Extracted records:
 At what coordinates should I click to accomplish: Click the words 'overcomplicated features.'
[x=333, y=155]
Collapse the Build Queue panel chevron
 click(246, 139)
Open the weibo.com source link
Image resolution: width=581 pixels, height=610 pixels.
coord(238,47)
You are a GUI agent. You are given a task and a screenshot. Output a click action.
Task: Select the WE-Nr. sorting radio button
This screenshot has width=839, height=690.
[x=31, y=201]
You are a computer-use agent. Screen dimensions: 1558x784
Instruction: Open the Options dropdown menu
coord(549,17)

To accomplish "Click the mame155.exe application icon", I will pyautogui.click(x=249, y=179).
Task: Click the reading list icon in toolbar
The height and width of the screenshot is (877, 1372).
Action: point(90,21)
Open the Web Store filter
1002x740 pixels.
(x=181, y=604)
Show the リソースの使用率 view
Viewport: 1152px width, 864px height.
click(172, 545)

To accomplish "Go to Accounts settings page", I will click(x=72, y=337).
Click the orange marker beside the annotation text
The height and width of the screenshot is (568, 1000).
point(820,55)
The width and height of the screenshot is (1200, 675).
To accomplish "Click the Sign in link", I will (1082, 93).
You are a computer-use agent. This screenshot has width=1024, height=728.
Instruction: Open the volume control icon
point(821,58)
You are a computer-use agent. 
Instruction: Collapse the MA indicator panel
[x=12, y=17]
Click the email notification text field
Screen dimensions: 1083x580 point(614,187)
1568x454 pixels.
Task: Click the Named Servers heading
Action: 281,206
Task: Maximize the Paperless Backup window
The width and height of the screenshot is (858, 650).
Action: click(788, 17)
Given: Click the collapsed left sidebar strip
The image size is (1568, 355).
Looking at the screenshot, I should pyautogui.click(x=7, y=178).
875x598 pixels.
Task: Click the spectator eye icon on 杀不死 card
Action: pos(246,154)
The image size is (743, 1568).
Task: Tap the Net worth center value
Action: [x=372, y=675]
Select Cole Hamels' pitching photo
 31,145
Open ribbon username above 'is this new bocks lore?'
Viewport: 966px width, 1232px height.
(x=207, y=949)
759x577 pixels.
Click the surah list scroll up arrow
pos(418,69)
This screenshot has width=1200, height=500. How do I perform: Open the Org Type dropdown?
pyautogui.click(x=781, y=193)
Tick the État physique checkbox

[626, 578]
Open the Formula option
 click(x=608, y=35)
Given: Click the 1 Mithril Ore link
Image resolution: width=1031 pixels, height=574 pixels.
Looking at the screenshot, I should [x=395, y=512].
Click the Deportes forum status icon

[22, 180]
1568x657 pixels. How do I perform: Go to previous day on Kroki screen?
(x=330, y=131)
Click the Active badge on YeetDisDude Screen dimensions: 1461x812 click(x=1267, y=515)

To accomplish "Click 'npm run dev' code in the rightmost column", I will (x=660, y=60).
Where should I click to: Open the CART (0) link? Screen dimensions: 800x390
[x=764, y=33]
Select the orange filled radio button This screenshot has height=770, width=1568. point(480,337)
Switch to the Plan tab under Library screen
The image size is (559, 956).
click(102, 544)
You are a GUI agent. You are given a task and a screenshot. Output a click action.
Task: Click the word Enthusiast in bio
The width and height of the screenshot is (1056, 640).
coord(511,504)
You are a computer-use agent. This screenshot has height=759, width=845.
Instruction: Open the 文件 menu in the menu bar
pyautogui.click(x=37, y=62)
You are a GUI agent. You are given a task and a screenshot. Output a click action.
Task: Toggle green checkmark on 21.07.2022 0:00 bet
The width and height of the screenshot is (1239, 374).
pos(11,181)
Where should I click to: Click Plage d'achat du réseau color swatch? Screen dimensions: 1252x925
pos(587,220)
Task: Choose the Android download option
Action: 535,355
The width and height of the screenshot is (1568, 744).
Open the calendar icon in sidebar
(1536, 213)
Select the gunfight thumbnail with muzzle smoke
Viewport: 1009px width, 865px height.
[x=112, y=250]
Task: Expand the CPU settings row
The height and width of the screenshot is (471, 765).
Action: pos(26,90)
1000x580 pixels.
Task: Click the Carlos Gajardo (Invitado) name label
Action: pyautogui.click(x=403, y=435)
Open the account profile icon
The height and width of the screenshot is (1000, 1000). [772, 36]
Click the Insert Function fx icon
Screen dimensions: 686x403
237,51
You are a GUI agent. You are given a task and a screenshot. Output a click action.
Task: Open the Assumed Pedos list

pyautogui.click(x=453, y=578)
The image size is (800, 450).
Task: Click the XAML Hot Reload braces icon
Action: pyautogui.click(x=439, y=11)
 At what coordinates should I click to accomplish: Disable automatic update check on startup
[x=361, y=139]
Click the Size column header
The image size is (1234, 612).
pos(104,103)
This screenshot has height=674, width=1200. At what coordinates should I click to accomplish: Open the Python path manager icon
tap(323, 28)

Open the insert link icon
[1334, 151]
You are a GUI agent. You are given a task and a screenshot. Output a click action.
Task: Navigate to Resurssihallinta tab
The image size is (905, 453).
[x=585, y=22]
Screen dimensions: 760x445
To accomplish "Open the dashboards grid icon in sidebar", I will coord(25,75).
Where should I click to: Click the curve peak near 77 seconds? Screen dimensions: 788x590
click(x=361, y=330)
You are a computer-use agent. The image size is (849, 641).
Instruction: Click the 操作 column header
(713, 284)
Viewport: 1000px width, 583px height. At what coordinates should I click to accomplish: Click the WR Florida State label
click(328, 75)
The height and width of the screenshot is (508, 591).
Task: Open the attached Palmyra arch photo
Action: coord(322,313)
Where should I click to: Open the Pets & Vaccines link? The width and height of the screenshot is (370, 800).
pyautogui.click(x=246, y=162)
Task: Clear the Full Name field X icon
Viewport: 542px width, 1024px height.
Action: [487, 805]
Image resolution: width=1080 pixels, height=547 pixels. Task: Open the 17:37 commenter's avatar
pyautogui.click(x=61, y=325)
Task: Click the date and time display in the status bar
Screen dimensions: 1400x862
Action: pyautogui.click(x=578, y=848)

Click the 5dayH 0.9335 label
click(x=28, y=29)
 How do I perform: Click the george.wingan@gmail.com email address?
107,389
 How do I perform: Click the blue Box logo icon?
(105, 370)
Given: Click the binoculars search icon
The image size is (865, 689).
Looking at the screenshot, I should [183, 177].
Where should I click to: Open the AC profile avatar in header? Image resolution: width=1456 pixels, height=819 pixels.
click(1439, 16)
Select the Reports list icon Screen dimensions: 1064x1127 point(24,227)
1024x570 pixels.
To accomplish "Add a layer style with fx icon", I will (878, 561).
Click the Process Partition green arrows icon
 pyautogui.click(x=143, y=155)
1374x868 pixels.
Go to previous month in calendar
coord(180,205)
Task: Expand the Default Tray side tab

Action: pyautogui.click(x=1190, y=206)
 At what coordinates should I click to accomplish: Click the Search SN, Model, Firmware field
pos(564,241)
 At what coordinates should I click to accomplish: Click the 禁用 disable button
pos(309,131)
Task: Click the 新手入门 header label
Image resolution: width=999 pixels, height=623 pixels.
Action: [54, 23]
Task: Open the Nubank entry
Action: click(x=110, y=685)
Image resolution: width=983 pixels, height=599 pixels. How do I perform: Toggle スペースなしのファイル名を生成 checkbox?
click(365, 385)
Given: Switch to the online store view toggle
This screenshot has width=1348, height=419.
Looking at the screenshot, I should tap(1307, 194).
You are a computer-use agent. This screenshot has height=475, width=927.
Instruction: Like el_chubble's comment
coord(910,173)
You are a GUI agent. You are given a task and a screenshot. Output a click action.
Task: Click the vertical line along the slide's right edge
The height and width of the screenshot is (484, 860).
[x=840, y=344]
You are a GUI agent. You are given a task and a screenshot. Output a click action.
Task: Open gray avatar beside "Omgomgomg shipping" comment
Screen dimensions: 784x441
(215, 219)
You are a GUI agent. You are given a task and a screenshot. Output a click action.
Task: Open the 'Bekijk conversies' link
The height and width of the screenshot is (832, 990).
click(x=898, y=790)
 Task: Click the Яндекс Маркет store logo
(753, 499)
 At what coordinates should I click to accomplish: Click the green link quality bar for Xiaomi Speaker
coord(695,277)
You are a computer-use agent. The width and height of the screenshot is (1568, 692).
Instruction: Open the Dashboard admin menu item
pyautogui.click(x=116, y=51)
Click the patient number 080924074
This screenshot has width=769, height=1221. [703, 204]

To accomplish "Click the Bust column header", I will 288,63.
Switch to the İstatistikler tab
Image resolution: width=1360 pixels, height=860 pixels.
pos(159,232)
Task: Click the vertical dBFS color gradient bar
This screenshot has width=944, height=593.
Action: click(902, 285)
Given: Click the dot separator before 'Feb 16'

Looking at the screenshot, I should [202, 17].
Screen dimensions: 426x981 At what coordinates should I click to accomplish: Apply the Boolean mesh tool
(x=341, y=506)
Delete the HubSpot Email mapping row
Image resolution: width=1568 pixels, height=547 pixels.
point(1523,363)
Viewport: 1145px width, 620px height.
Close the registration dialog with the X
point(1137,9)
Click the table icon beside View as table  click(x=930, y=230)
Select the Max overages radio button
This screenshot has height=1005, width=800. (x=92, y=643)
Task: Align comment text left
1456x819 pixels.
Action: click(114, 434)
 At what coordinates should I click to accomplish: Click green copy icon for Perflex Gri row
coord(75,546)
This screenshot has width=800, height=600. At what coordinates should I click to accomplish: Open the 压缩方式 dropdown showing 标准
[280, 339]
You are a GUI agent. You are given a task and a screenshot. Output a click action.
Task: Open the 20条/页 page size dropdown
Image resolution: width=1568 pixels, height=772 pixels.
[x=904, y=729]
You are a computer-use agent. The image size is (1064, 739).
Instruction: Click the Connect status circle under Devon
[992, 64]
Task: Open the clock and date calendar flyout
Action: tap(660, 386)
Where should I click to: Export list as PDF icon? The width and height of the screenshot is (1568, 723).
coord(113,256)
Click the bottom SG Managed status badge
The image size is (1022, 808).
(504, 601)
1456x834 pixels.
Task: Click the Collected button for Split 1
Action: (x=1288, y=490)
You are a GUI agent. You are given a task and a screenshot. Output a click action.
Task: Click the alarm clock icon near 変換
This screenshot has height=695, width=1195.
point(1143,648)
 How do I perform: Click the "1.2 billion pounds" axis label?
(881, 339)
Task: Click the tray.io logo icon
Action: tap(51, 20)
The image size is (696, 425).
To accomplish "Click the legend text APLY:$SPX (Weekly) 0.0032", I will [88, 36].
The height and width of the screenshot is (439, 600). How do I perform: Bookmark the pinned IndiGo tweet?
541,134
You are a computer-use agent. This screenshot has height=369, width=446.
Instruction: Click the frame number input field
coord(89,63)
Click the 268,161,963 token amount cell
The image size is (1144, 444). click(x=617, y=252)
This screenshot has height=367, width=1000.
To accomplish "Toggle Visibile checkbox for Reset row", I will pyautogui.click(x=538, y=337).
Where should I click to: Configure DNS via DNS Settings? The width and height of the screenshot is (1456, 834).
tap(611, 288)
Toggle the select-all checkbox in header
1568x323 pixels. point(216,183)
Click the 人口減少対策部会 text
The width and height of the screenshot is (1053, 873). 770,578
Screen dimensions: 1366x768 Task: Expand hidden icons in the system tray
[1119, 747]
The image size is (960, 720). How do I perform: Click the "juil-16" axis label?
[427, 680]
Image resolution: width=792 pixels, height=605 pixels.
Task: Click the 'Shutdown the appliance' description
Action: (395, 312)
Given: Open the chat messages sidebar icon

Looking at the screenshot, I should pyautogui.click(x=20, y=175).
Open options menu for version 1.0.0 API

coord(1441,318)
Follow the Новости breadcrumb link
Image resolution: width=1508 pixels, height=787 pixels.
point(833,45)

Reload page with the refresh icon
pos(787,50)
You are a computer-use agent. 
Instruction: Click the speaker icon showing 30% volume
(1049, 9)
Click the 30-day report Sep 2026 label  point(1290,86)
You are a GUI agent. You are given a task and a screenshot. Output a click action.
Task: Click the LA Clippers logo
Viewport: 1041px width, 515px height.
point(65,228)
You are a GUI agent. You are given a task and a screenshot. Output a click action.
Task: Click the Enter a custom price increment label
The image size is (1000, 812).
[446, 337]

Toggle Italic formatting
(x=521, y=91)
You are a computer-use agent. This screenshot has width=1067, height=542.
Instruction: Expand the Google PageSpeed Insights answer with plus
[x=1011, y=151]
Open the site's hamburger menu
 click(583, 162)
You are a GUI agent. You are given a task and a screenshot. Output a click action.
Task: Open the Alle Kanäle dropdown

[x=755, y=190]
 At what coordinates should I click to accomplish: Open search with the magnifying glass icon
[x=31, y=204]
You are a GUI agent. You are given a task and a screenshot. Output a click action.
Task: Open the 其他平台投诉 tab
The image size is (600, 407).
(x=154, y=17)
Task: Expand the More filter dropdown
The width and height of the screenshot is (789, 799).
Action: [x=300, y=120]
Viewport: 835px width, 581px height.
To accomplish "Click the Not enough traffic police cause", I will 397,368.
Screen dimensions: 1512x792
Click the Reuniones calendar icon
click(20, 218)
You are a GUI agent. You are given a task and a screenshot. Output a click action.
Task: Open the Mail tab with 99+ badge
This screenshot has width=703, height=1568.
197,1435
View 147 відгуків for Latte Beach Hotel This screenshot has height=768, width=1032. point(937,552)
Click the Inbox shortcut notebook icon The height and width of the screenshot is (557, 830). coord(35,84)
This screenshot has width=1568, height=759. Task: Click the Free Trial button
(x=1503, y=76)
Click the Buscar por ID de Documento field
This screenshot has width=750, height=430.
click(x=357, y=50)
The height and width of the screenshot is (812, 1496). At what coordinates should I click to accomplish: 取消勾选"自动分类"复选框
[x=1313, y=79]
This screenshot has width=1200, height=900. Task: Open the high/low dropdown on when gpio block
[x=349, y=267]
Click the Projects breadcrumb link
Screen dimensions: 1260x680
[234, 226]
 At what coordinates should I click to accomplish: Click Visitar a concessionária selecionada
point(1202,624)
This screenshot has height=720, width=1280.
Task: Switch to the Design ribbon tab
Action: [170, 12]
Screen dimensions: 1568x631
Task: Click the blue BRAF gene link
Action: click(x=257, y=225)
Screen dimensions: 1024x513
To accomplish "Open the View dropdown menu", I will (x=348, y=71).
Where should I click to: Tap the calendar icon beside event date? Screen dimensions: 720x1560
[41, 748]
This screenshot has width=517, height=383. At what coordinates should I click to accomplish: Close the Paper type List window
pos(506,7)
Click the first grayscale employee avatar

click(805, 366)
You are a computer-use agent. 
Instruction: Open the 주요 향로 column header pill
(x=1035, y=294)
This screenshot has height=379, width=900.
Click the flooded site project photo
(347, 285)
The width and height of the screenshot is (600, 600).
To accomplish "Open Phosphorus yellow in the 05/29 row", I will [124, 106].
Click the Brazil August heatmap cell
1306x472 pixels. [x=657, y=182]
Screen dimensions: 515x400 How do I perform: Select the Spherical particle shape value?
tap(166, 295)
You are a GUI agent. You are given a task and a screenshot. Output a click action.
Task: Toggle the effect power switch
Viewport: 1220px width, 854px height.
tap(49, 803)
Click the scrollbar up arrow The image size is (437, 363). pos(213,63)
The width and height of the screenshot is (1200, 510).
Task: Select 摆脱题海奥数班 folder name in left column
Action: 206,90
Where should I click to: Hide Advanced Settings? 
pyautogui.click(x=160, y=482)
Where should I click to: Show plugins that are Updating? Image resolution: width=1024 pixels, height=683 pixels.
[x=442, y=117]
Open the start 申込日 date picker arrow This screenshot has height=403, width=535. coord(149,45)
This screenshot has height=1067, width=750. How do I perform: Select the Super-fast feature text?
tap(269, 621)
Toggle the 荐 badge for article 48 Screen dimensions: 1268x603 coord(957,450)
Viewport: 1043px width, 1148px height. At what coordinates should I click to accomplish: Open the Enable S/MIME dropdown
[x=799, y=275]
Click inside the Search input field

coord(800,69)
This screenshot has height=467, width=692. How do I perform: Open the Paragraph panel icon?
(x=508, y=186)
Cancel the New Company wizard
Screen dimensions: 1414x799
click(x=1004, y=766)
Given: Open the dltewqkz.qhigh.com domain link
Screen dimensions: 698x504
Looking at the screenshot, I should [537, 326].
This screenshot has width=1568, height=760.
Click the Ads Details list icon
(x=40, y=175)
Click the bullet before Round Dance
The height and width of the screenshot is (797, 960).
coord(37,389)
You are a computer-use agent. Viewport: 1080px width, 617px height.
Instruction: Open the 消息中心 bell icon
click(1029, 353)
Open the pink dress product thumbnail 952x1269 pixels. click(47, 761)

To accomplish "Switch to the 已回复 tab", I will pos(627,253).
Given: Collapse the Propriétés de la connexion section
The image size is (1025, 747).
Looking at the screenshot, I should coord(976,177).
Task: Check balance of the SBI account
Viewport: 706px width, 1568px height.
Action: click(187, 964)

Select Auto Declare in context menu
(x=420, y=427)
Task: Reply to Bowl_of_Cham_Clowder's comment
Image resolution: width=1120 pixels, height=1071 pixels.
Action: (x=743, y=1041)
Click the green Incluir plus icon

Try it:
Within this material, how many lines include the word "thumbnail"? State only the number.

Response to this exercise:
2